Text provided>

- Directed by: Stephen Ujlaki
- Written by: Stephen Ujlaki
- Produced by: Stephen Ujlaki
- Release date: 1973;
- Running time: 28 minutes
- Country: United States
- Language: English

= With Intent to Harm =

1973 American documentary film

With Intent to Harm is a 1973 American documentary short directed by Stephen Ujlaki, filmed inside four Massachusetts state prisons. A companion piece to Ujlaki's Three Thousand Years and Life (1973), it documents prison conditions and the prisoners' rights movement that followed the 1971 Attica uprising.
== Synopsis ==
Shot inside the Norfolk, Framingham, Walpole and Concord state prisons in Massachusetts, the film depicts life behind bars and the emerging prisoners' rights movement, describing the plight of inmates deprived of most human and civil rights.

Provided material>
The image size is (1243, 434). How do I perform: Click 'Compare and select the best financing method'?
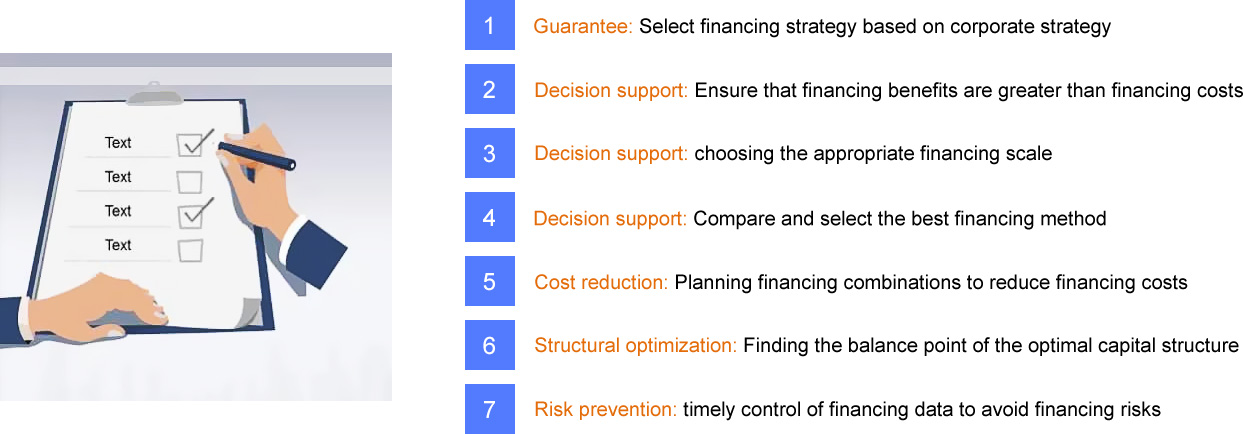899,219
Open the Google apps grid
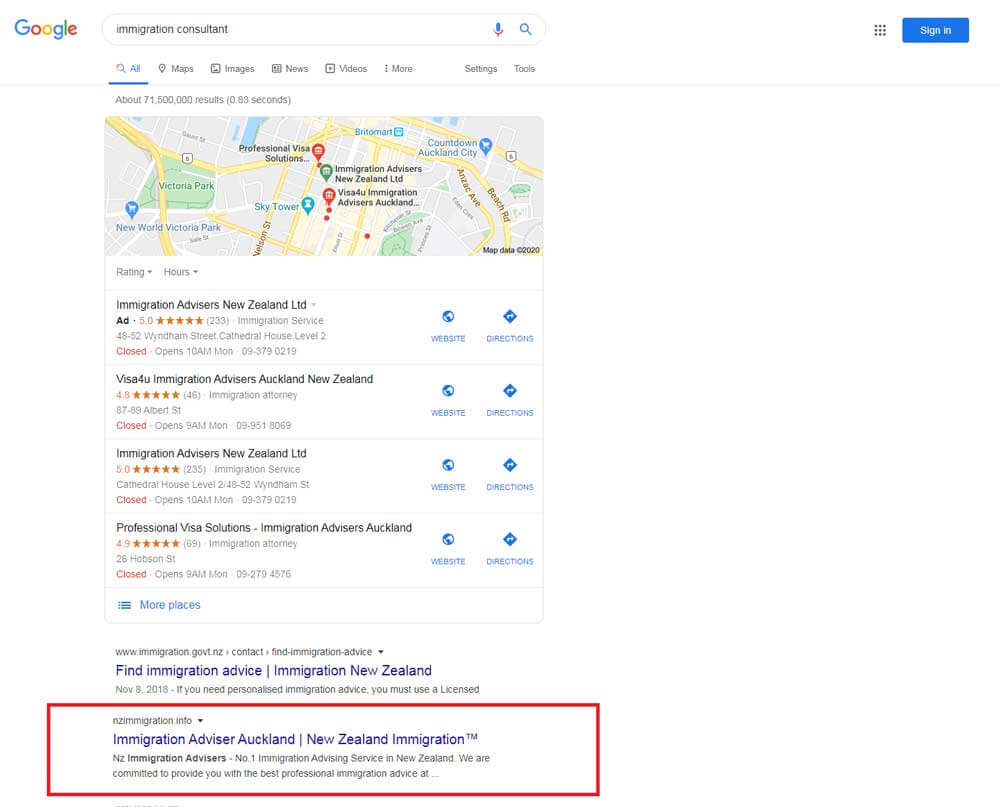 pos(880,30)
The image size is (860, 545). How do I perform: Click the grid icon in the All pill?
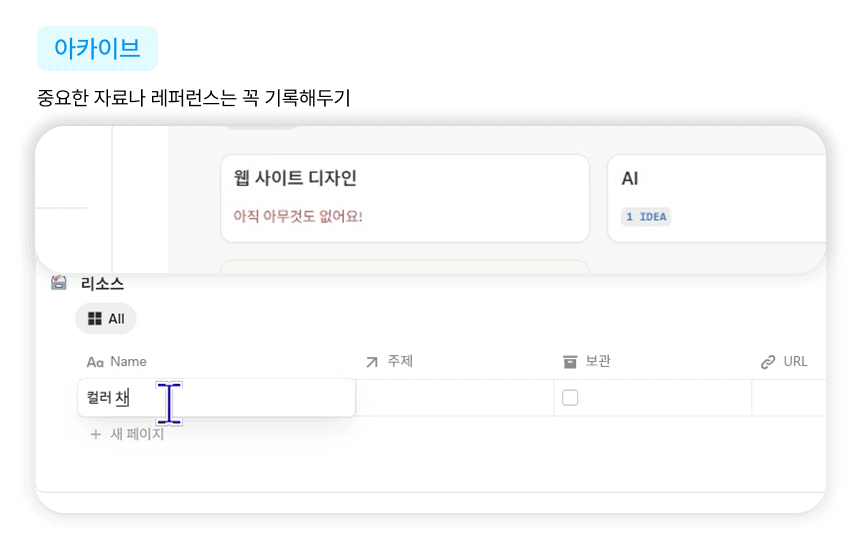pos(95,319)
--
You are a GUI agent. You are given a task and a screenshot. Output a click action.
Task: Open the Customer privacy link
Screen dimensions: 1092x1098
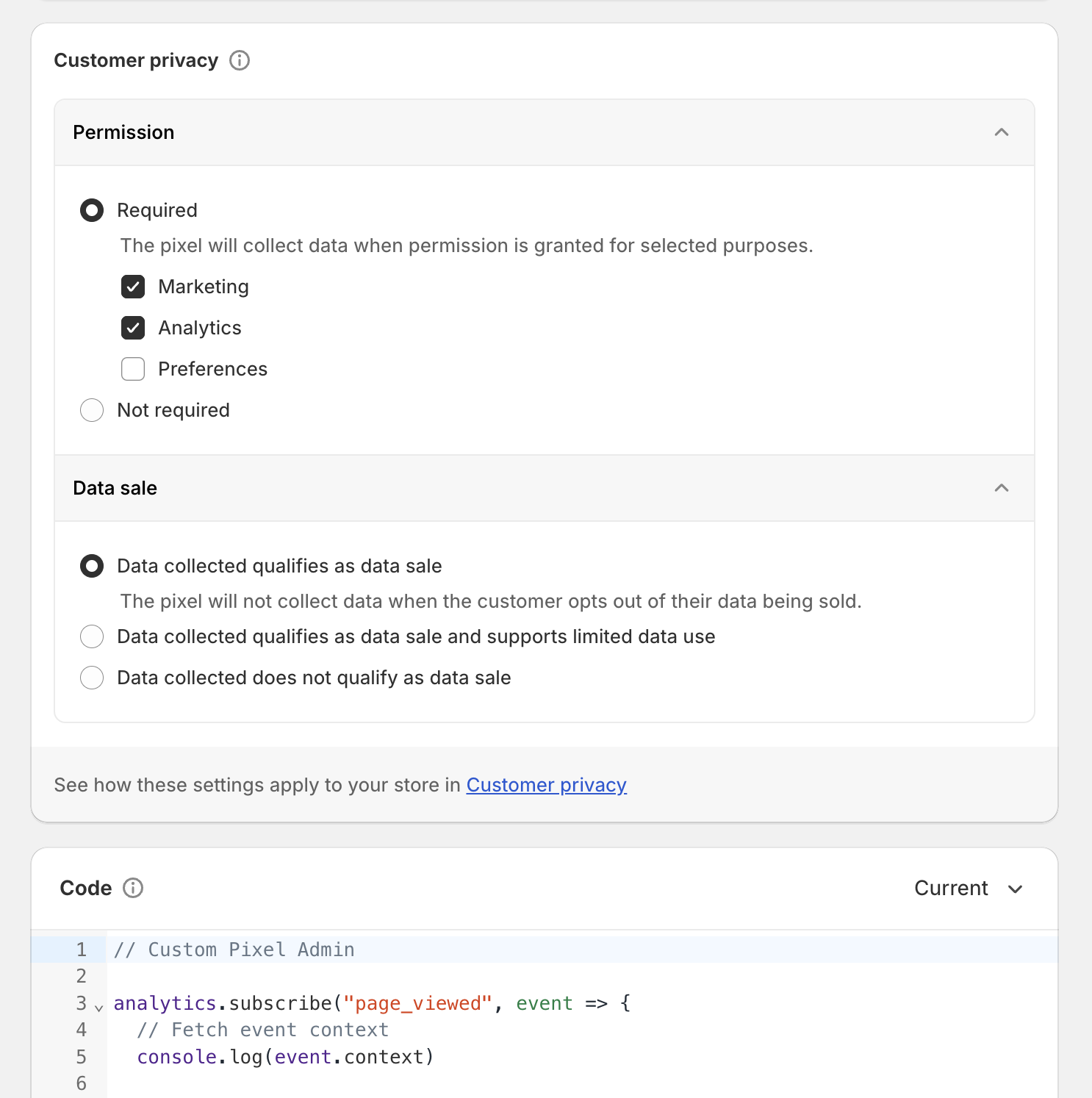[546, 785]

Tasks to complete>
1 - In the article on the documentary, which four Massachusetts state prisons was the film shot in?
2 - Pick out every line of the records that contains the string "size". Case counts.
The records are unrelated to the article on the documentary.

Solutions by task>
1 - Norfolk, Framingham, Walpole and Concord.

2 -
The image size is (1243, 434). How do I perform: Click 'Compare and select the best financing method'?
The image size is (860, 545). How do I perform: Click the grid icon in the All pill?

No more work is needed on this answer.